'''

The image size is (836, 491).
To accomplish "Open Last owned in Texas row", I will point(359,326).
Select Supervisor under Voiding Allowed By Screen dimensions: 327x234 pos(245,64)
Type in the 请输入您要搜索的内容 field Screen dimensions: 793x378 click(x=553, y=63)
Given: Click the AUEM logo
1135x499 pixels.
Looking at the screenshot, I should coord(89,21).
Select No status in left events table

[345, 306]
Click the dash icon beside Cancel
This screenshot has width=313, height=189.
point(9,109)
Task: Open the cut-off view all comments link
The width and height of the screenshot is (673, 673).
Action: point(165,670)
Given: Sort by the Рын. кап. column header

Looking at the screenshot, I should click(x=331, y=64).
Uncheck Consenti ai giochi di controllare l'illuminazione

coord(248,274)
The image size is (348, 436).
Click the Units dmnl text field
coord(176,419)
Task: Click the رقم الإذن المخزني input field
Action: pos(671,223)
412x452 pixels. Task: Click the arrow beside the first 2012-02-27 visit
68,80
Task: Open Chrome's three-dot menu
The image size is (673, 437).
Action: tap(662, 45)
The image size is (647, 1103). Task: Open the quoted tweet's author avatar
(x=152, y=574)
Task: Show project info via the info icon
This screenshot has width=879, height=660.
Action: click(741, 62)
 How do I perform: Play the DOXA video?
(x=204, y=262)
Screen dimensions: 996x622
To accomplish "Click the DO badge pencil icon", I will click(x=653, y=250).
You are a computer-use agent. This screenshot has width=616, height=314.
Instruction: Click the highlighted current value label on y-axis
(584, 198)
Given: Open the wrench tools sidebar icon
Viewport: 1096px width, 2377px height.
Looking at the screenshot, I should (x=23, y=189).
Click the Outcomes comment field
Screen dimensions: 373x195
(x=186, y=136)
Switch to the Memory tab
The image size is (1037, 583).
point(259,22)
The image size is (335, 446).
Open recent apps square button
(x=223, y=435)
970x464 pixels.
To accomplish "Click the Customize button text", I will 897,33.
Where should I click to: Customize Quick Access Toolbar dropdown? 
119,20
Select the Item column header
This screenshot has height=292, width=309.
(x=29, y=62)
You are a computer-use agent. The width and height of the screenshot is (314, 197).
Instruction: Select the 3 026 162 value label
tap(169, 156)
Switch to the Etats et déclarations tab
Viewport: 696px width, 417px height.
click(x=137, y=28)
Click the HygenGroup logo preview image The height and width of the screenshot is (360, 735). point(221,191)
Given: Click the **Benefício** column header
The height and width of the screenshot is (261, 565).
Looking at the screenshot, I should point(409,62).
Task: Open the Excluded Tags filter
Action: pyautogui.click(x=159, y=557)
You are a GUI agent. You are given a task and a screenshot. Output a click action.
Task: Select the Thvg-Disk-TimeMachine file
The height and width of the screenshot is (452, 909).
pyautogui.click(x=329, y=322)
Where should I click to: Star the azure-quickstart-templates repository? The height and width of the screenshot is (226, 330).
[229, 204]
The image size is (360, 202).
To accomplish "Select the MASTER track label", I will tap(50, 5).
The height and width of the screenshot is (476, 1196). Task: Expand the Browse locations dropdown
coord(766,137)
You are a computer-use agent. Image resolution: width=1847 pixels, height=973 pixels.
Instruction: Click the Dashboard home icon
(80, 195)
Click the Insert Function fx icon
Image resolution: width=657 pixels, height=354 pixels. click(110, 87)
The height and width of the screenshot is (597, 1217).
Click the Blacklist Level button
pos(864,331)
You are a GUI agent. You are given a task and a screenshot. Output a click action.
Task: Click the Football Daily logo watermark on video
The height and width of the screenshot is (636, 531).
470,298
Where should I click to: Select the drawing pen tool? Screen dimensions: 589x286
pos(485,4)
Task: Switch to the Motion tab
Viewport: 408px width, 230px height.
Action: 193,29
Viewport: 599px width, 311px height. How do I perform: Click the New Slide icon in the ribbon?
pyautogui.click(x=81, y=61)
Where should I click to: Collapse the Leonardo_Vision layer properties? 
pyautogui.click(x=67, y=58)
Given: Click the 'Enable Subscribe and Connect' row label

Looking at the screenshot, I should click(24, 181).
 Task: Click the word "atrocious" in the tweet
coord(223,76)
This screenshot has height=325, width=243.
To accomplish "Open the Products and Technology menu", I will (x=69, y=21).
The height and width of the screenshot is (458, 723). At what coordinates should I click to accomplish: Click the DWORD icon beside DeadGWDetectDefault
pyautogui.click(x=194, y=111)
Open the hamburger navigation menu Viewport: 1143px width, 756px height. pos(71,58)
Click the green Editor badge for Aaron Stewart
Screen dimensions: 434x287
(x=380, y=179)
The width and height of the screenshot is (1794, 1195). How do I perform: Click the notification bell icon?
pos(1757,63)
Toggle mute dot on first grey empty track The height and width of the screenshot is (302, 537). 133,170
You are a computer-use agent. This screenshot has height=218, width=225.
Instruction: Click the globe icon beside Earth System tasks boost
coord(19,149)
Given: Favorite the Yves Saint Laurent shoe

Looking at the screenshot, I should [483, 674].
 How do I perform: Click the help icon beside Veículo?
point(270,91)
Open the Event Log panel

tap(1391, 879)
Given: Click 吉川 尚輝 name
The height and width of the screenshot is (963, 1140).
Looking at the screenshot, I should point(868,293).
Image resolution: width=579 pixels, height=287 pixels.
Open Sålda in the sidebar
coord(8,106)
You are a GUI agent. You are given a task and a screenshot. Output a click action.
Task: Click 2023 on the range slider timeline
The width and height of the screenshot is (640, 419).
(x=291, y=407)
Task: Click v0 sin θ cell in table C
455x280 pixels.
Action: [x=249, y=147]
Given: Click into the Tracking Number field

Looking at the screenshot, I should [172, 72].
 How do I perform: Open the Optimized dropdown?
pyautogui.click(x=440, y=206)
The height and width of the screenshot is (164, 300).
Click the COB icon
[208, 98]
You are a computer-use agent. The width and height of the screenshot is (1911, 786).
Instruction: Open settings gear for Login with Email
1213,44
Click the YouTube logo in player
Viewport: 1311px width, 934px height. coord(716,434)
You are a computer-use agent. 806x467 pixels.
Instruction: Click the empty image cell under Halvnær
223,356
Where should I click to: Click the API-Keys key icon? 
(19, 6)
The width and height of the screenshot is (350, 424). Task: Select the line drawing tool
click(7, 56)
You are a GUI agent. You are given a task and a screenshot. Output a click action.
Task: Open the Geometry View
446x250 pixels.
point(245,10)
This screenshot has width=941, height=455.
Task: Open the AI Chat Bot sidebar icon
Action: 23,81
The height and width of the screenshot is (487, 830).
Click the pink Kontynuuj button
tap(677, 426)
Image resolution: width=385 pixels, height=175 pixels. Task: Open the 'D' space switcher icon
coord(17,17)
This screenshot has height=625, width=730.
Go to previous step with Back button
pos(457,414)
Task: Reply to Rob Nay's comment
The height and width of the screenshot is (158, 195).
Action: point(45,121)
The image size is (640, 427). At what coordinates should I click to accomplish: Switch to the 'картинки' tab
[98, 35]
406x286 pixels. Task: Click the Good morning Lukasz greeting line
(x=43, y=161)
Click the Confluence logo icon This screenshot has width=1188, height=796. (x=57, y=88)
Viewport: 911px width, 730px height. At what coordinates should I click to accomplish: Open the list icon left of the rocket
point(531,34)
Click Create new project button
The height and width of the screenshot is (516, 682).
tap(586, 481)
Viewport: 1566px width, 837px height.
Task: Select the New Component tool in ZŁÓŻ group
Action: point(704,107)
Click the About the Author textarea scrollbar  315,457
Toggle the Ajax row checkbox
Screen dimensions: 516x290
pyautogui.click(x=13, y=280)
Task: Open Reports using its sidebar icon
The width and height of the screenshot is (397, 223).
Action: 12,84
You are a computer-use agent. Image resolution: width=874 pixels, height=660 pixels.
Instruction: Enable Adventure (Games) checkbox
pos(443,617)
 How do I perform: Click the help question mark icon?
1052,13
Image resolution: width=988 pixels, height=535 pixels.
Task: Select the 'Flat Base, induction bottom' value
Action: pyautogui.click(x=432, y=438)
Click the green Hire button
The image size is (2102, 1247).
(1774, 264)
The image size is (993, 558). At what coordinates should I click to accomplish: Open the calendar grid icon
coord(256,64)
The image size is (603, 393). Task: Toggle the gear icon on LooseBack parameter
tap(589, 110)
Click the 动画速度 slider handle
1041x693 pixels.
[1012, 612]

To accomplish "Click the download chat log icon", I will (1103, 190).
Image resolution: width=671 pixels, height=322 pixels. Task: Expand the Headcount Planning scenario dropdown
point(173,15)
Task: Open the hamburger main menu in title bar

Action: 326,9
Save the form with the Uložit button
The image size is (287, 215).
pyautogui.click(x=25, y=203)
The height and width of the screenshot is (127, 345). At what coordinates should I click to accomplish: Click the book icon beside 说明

'''

Quote the items from the line with "Where should I click to: Star" up to and including the line with "will tap(50, 5).", reproducing each line verbatim.

Where should I click to: Star the azure-quickstart-templates repository? The height and width of the screenshot is (226, 330).
[229, 204]
The image size is (360, 202).
To accomplish "Select the MASTER track label", I will tap(50, 5).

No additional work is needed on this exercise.